There are some strange values in the breed list.  Some of the entries in the breed column seem to have a dash included before the name.  This is an example of what real business data sets look like...they are messy!  We will use this as an opportunity to highlight why it is so important to be curious and explore MySQL functions on your own. 

If you needed an accurate list of all the dog breeds in the dogs table, you would have to find some way to "clean up" the breed list you just made.  Let's examine some of the functions that could help you achieve this cleaning using SQL syntax rather than another program or language outside of the database.

I included these links to MySQL functions in an earlier notebook:  
http://dev.mysql.com/doc/refman/5.7/en/func-op-summary-ref.html  
http://www.w3resource.com/mysql/mysql-functions-and-operators.php

In [20]:
%%sql
SELECT DISTINCT breed,
REPLACE(breed,'-','') AS breed_fixed # replace any dashes in the breed names with no character
FROM dogs
ORDER BY breed_fixed
LIMIT 5;

5 rows affected.


breed,breed_fixed
Affenpinscher,Affenpinscher
Affenpinscher-Afghan Hound Mix,AffenpinscherAfghan Hound Mix
Affenpinscher-Airedale Terrier Mix,AffenpinscherAiredale Terrier Mix
Affenpinscher-Alaskan Malamute Mix,AffenpinscherAlaskan Malamute Mix
Affenpinscher-American English Coonhound Mix,AffenpinscherAmerican English Coonhound Mix


That was helpful, but you'll still notice some issues with the output.

First, the leading dashes are indeed removed in the breed_fixed column, but now the dashes used to separate breeds in entries like 'French Bulldog-Boston Terrier Mix' are missing as well.

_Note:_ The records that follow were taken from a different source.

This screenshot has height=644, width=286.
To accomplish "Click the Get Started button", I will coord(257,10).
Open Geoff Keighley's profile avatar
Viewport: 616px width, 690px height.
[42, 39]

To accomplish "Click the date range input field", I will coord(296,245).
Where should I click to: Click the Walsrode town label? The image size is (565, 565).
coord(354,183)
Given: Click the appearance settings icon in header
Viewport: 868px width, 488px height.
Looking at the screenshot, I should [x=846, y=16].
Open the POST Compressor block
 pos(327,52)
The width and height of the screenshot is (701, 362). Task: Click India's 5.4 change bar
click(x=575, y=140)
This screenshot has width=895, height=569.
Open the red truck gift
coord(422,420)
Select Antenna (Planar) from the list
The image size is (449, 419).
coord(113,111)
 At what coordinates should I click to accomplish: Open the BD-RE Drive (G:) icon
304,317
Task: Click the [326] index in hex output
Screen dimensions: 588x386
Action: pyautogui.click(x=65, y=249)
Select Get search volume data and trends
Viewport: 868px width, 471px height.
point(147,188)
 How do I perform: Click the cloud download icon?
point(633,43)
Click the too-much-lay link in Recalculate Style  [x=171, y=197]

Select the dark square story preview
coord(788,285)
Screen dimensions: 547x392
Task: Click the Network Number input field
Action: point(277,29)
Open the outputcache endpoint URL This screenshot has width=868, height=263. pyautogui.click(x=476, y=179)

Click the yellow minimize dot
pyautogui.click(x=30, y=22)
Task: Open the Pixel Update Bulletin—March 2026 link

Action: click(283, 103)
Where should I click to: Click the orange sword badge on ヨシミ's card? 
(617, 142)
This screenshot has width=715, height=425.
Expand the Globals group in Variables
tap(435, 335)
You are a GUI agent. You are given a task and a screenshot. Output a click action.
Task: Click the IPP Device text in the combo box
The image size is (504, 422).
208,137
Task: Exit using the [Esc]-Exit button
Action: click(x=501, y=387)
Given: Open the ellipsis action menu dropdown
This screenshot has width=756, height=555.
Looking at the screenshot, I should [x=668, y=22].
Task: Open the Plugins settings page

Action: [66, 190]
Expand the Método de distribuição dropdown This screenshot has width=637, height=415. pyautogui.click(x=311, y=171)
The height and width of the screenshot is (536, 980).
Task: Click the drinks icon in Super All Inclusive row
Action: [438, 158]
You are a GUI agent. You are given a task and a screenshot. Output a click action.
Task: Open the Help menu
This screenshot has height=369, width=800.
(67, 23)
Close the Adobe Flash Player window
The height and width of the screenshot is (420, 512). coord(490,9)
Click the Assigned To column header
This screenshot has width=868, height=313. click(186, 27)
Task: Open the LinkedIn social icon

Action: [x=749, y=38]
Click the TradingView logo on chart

So REPLACE isn't the right choice to selectively remove leading dashes.

Perhaps we could try using the TRIM function:

http://www.w3resource.com/mysql/string-functions/mysql-trim-function.php

In [21]:
%%sql
SELECT DISTINCT breed, TRIM(LEADING '-' FROM breed) AS breed_fixed # only leading prefixes '-' are to be removed
FROM dogs
ORDER BY breed_fixed
limit 5;

5 rows affected.


breed,breed_fixed
Affenpinscher,Affenpinscher
Affenpinscher-Afghan Hound Mix,Affenpinscher-Afghan Hound Mix
Affenpinscher-Airedale Terrier Mix,Affenpinscher-Airedale Terrier Mix
Affenpinscher-Alaskan Malamute Mix,Affenpinscher-Alaskan Malamute Mix
Affenpinscher-American English Coonhound Mix,Affenpinscher-American English Coonhound Mix


That certainly gets us a lot closer to the list we might want, but there are still some entries in the breed_fixed column that are conceptual duplicates of each other, due to poor consistency in how the breed names were entered.  For example, one entry is "Beagle Mix" while another is "Beagle- Mix".  These entries are clearly meant to refer to the same breed, but they will be counted as separate breeds as long as their breed names are different.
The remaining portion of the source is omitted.